Tidakkah mereka menyadari bahwa sesuatu yang di peroleh dengan cara yang bathil/salah akan ikut menghancurkan sesuatu yang baik, yang mereka miliki, hingga hanya menyisakan utang dosa yang harus dibayar dengan hukuman dari NYA. Dan masalah yang menimpah mereka adalah bagian dari hukuman sekaligus peringatan, namun mereka belum juga menyadari.

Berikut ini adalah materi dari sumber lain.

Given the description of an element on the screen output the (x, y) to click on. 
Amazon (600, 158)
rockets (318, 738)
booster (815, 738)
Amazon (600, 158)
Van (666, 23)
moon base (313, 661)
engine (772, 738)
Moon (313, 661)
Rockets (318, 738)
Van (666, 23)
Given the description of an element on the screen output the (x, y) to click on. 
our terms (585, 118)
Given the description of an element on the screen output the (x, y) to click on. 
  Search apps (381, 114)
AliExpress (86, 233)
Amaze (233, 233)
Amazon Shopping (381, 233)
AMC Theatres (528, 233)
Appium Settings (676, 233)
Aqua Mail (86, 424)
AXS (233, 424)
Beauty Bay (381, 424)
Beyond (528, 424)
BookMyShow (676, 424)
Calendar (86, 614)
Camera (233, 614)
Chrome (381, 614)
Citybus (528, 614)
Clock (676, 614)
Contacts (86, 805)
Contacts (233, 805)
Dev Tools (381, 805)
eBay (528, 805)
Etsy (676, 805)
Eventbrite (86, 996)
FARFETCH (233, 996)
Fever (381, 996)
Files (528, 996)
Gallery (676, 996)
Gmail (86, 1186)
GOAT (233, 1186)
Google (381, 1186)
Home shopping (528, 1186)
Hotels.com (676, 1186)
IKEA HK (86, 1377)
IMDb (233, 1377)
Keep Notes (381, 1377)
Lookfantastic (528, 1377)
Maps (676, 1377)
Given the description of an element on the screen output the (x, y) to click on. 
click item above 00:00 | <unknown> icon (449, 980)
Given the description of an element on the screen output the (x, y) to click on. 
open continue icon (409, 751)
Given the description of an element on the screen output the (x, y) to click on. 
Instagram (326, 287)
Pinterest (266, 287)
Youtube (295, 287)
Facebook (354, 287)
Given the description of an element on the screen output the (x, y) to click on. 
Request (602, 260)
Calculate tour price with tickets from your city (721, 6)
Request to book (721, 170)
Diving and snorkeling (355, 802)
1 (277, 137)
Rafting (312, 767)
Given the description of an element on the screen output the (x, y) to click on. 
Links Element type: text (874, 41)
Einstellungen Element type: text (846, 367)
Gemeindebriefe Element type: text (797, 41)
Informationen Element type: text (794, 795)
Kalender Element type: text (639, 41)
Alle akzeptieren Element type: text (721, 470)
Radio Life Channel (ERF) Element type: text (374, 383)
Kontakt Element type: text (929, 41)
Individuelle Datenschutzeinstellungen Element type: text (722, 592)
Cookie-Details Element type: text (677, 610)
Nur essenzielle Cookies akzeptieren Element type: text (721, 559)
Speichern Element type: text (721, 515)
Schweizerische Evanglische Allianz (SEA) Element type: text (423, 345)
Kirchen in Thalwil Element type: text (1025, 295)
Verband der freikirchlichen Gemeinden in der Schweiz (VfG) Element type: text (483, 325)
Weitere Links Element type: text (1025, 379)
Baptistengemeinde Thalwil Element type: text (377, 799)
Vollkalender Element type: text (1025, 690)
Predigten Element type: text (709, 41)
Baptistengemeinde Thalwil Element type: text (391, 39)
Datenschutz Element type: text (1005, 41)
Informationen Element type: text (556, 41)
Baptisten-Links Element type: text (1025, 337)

Seorang sufih pernah berkata; setiap keperpihakan/jalan, pasti memiliki konsekuensi dan balasan/Buah. Apakah itu berpihak kepada KEBENARAN atau berpihak kepada KEPENTINGAN SESAAT, perlu di ingat bahwa kepentingan yang sesaat bukanlah kebenaran melainkan larangan dan kebenaran adalah kewajiban yang harus di tunaikan.
Keperpihakan cuma ada dua yaitu; berpihak kepada KEPENTINGAN SESAAT atau berpihak kepada KEBENARAN. Berpihak kepada kebenaran tidak selamanya menyenangkan bahkan bisa menjadi korban kepentingan sesaat, itulah konsekuensinya. Nikmati buahnya/balasannya, demikian sebaliknya.
Dengan berpihak kepada ketidak benaran atau kepentingan sesaat rasanya mungkin lebih menyenangkan itulah kelebihannya namun konsekuensinya tetap menanti.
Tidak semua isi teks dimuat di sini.